== GIVEN PASSAGE ==
--- START ---
Does Eating Breakfast Affect Students’ Performance?

Source: Vaisman N, et al. Effect of breakfast timing on the cognitive functions of elementary school students. Arch Pediatr Adolesc Med 1996;150:1089-1092.

Many of us have grown up being told by our mothers and grandmothers that "breakfast is the most important meal of the day." This concept was enacted into national policy as The School Breakfast Program by the U.S. Congress in 1996. However, the importance of breakfast in improving the academic performance of school children has not been universally accepted. Vaisman and associates from the Hadassah Medical School in Israel investigated whether children who eat breakfast perform better on tests of short-term cognitive function than those who do not eat breakfast. They studied more than 500 elementary school children aged 11-13 years. Subjects were tested twice by a standard cognitive test, the Rey Auditory-Verbal Learning test. At the first test, the children were questioned about whether they had breakfast that morning and to specifically list what they had eaten. After the first testing, two-thirds of the children were randomly assigned to receive, upon arrival at school in the morning, a bowl of sugared corn flakes with milk. These subjects were instructed not to eat breakfast at home. The other one-third of children received no instructions about breakfast.
--- END ---
== INPUT DATA ==
--- START ---
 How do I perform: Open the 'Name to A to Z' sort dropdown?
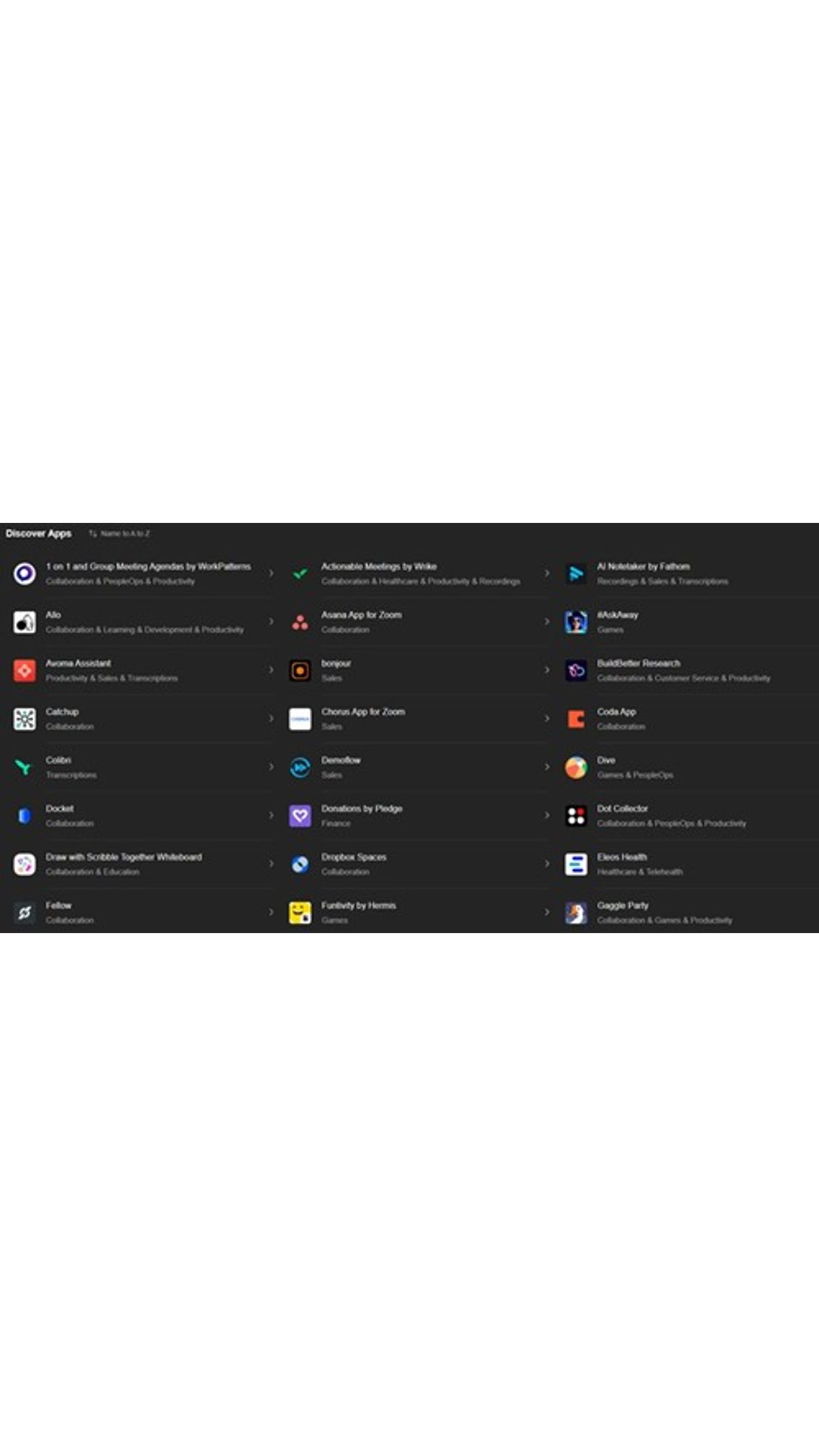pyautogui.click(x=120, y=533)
--- END ---
--- START ---
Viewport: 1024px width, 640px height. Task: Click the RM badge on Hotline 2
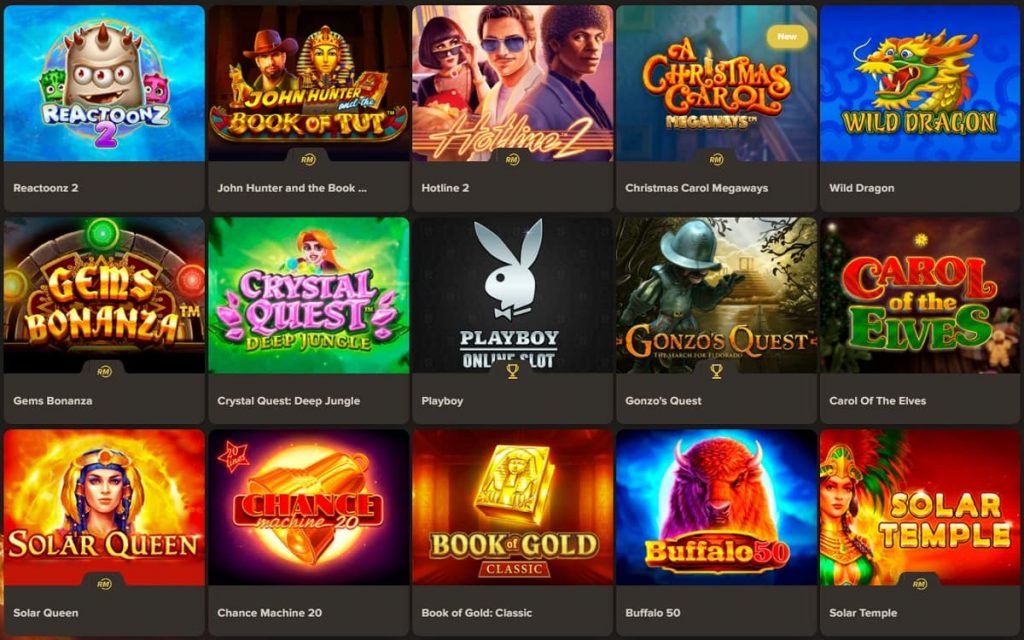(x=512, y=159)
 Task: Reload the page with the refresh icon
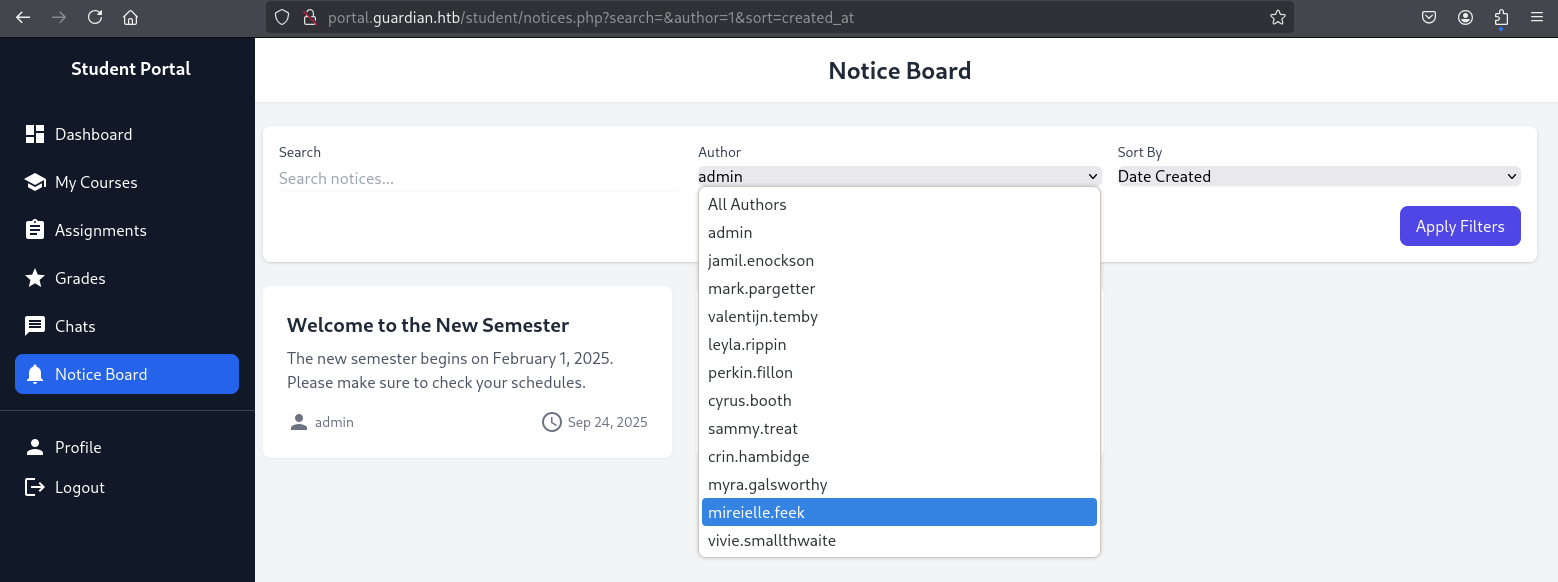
--- END ---
== ASSIGNED TASK 1 ==
Answer the following about the passage on breakfast and students' performance:
(a) At which medical school were Vaisman and associates based?
(b) Which standard cognitive test was given to the children?
(c) What did the children who were randomly assigned to the breakfast group receive on arrival at school in the morning?
== ASSIGNED TASK 2 ==
Write the next part of the passage on breakfast and students' performance, beginning after its final sentence.

== TASK RESPONSE 1 ==
(a) The Hadassah Medical School in Israel.
(b) The Rey Auditory-Verbal Learning test.
(c) A bowl of sugared corn flakes with milk.

== TASK RESPONSE 2 ==
After 14 days, all subjects were tested with an alternative version of the Rey Test. They also were asked whether they had eaten breakfast that morning.

At the time of the first testing, 77% of the children had eaten breakfast. Most of the test scores of the children who had eaten breakfast 1.5-2.0 hours before testing were not different than those of the children who did not eat breakfast that day.

In the second phase of the study, the children who had eaten a sugared cornflake breakfast at school shortly before cognitive testing scored better in almost all scores than those who ate breakfast at home or did not eat any breakfast.

The authors believe that these results suggest that consumption of carbohydrate-rich food shortly before cognitive testing improves performance and cite other studies showing the same kinds of results following mid-morning orange juice feeding.1

The authors attributed the improvement in test score to increased blood glucose levels associated with recent carbohydrate ingestion. This suggests that meal content and timing are important in the effects on test performance that they observe. —hap

Reference

1. Pollet E, et al. Educational benefits of the United states school feeding program: A critical review of the literature. Am J Pub Health 1978;68:477-481.